When the primary node in the cluster fails, after the communication mechanism in the cluster node is discovered, an election is initiated, a new master node is selected from the standby node, and the client's request continues to be accepted and processed. For the election section, you can search through the keyword "second election", which is described in more detail on Wikipedia:)

The election is conditional, and in sequoiadb, the election must be the number of all nodes except the failed node, which is more than half the data of all nodes in the cluster. Maybe I'm not describing it very accurately and I'm going to explain it in a formula.

Assuming that the number of nodes in a cluster is T (total), the number of nodes that failed is D (Dump), the election initiation condition is: true = = (t-d) > T/2. Of course, under normal circumstances, the primary node in the cluster will also spontaneously switch among the nodes, choosing the best node as the cluster master node.

When a node fails, the DBA processes the failure and recovers the failed node. At this point, the recovered node will act as a slave node, pull data from the master node, and do a backup of the data after it is started.

This is illustrated below:

SEQUOIADB The overall architecture is based on the above mechanism, but how to do so, you have to slowly analyze its source code. For more information, please visit SEQUOIADB website.

Alas, it took a long time to feel that it was unclear, and it was just a business structure that did not involve a technical aspect of the architecture.

After writing the advanced features of the previous article, I found that I did not write the SEQUOIADB's handling signs.

It's a real flop.

I'll find time to try out how the SEQUOIADB transaction function is used. It is said that MongoDB does not provide transactional functionality in the current version. It seems that, in fact, domestic software does not necessarily lose foreign software.

The humble place, please Haihan. Please note that there is a mistake in the story. Thank you for your patience to see here.

Next, may write a new article about the sequoiadb of the use of the function of the introduction, it may be the next topic, began to analyze the source of the SEQUOIADB section. Please pay attention.

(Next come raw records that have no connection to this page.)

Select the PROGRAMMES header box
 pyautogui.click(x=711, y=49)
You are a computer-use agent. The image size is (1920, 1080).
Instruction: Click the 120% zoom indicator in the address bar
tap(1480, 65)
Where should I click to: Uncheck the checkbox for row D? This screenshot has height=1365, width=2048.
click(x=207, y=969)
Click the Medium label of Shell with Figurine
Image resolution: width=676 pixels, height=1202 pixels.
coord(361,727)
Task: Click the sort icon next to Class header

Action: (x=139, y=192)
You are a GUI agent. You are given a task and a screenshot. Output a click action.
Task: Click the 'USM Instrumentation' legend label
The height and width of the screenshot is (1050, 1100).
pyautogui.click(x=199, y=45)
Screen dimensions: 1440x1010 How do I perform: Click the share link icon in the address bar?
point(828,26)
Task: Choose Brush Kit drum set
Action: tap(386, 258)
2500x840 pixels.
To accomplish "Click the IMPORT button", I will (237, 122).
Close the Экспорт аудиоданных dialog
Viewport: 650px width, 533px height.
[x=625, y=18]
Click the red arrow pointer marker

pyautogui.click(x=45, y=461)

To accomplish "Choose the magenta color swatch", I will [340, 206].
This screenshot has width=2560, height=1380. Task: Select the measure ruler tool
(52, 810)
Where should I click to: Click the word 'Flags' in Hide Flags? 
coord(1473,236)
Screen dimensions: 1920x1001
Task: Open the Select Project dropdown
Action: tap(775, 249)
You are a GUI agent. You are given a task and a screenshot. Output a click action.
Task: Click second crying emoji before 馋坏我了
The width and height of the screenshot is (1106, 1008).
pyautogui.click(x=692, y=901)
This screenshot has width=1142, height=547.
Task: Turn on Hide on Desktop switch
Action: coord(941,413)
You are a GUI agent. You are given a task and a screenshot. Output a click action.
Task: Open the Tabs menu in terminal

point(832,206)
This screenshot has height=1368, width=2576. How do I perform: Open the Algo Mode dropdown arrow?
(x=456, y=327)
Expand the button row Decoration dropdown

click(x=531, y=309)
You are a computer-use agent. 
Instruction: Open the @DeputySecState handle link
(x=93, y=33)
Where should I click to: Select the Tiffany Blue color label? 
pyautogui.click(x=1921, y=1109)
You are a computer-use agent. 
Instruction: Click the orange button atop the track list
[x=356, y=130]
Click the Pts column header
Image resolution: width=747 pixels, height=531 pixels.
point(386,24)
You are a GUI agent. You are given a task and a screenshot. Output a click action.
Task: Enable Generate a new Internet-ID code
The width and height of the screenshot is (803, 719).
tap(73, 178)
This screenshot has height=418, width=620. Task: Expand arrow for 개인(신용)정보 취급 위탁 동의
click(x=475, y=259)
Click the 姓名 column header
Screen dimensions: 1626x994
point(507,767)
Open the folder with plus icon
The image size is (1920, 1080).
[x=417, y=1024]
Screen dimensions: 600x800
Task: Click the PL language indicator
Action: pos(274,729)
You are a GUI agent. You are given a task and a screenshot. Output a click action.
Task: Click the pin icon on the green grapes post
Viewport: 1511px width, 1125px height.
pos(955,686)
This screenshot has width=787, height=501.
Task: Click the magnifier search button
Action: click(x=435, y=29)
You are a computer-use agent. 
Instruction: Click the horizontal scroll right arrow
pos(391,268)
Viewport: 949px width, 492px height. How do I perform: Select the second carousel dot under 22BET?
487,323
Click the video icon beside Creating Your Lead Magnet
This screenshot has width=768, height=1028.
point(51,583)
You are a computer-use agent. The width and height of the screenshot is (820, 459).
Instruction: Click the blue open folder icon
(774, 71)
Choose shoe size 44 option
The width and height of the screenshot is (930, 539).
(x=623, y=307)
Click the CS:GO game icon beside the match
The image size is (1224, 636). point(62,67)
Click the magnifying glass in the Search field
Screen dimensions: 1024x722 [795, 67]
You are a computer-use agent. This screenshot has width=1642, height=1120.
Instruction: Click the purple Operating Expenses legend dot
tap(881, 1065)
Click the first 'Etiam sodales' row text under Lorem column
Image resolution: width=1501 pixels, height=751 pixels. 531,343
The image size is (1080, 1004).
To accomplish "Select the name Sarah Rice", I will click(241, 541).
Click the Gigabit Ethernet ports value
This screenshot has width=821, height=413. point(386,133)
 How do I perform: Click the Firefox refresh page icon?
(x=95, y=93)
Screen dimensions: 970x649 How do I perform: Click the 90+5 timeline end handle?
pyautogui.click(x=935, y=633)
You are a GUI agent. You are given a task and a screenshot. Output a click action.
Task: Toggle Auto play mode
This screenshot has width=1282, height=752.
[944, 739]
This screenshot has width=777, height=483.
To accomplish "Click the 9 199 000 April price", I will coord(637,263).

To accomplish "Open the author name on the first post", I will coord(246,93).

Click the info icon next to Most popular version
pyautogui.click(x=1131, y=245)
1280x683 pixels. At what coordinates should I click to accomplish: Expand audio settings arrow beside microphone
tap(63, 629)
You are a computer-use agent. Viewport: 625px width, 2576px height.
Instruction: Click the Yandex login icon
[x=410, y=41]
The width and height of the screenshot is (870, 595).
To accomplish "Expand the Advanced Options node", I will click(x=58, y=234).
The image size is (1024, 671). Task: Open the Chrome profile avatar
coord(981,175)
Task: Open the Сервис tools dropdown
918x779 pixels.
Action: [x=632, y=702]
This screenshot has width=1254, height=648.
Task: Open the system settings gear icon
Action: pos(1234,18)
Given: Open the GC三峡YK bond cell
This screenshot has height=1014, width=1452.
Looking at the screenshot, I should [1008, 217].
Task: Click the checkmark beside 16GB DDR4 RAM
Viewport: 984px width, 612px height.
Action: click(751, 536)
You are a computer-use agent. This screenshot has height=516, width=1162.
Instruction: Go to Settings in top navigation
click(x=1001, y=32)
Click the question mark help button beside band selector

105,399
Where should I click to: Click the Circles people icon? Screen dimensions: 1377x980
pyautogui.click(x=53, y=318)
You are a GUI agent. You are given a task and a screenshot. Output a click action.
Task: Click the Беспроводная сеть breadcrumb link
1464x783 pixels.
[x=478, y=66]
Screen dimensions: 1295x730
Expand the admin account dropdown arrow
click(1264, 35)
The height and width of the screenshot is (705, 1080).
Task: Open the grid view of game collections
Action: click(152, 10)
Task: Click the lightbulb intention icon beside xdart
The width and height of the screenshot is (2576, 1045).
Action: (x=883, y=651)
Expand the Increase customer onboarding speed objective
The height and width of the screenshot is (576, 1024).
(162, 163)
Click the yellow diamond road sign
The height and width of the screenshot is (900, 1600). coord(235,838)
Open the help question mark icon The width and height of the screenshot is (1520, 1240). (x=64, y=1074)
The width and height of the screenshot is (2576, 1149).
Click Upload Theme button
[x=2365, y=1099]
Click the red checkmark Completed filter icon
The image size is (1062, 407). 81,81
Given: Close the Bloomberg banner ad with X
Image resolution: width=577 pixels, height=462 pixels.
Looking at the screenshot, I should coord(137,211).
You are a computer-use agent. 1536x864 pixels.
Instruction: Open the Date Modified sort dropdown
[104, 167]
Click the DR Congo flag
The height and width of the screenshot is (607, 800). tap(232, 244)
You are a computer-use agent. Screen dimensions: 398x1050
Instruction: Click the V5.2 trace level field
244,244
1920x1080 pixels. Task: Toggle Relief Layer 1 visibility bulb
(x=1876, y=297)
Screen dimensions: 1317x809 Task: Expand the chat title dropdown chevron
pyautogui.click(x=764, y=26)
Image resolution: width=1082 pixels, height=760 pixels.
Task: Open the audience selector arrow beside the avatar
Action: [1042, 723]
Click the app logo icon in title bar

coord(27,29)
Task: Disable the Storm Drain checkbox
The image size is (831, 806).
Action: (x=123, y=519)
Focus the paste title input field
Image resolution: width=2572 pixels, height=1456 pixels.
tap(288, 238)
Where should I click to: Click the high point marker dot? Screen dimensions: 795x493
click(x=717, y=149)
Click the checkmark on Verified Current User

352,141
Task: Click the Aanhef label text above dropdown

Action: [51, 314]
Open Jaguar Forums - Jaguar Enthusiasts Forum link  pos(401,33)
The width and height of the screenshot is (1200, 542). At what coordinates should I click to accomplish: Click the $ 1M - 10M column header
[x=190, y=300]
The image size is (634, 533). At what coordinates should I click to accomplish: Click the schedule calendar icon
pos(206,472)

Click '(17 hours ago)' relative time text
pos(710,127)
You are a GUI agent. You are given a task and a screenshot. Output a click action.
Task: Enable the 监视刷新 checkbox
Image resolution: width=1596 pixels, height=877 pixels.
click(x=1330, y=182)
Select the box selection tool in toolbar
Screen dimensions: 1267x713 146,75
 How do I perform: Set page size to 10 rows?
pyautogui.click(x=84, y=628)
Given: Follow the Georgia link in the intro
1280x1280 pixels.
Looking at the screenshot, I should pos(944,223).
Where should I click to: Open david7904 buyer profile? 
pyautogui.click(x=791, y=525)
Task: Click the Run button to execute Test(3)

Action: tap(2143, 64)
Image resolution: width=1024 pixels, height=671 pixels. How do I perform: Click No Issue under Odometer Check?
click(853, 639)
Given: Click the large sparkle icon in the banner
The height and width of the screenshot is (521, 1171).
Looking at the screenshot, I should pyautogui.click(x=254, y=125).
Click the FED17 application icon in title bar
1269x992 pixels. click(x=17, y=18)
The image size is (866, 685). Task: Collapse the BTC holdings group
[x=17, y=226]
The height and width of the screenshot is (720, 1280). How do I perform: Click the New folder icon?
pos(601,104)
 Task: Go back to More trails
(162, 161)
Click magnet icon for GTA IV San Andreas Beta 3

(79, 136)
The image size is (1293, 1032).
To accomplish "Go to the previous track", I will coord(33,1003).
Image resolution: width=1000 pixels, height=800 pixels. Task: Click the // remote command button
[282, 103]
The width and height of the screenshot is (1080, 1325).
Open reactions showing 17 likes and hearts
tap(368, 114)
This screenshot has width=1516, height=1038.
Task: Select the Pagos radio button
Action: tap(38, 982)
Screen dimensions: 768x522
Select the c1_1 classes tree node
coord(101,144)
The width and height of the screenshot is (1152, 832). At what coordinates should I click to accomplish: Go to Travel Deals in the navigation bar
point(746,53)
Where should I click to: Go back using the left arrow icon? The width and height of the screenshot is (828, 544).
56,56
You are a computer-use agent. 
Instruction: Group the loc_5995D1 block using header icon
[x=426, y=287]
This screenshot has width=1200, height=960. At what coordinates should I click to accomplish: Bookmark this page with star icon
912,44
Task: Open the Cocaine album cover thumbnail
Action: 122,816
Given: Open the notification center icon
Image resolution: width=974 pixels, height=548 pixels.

PS: Speaking of domestic software, can not help but think of their own and friends with the computer, CPU, hard disk, memory, core accessories, incredibly are foreign. Godson after a burst of fire, also slowly sell hide. In the SOFTWARE product aspect, the game engine, the database and so on software, also mostly originates from abroad. In the case of nosql slowly warming up, to kill a can and MongoDB this industry boss competition SEQUOIADB database, as software practitioners, in fact, feel very proud. Sincerely hope that the country will appear more software products, for our people to win glory.

=====>the end<=====

SEQUOIADB Series Four: A brief analysis of architecture

Contact Us

The content source of this page is from Internet, which doesn't represent Alibaba Cloud's opinion; products and services mentioned on that page don't have any relationship with Alibaba Cloud. If the content of the page makes you feel confusing, please write us an email, we will handle the problem within 5 days after receiving your email.

If you find any instances of plagiarism from the community, please send an email to: info-contact@alibabacloud.com and provide relevant evidence. A staff member will contact you within 5 working days.

A Free Trial That Lets You Build Big!

Start building with 50+ products and up to 12 months usage for Elastic Compute Service

  • Sales Support

    1 on 1 presale consultation

  • After-Sales Support

    24/7 Technical Support 6 Free Tickets per Quarter Faster Response

  • Alibaba Cloud offers highly flexible support services tailored to meet your exact needs.